▸ What the task requires
Wherever a line below holds the word "agent", copy that line.

▸ The data
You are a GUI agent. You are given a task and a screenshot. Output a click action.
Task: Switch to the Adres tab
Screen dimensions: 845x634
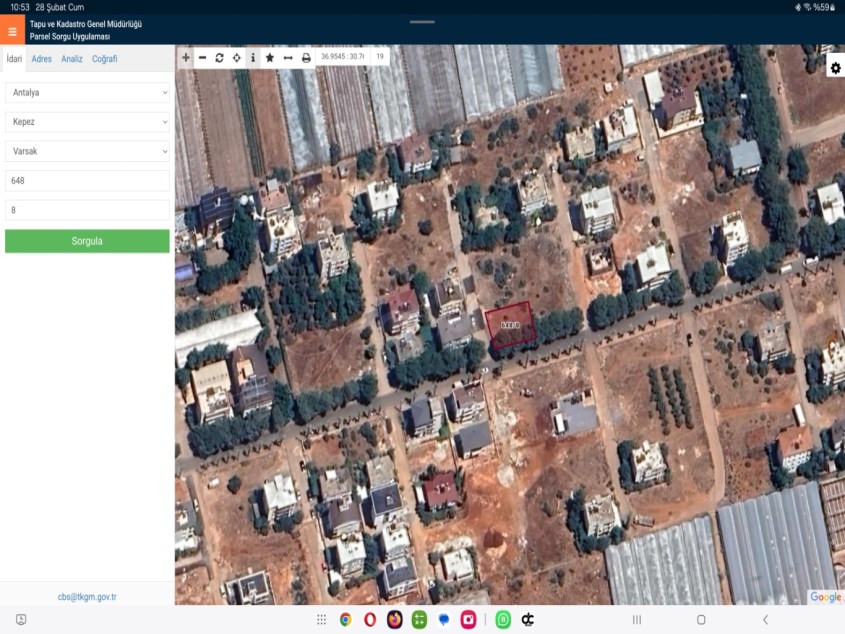pyautogui.click(x=42, y=59)
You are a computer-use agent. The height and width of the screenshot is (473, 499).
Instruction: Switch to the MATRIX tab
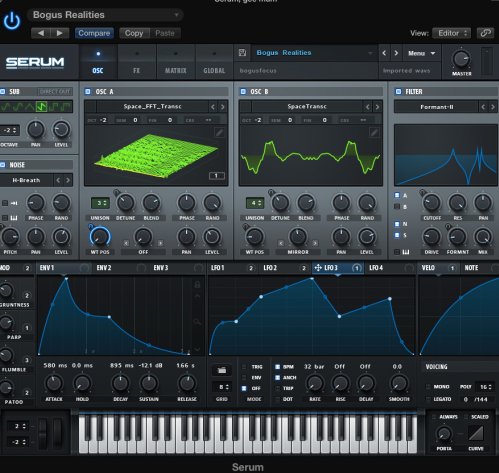(x=175, y=62)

▸ The completed task
You are a GUI agent. You are given a task and a screenshot. Output a click action.
You are a computer-use agent. The height and width of the screenshot is (473, 499).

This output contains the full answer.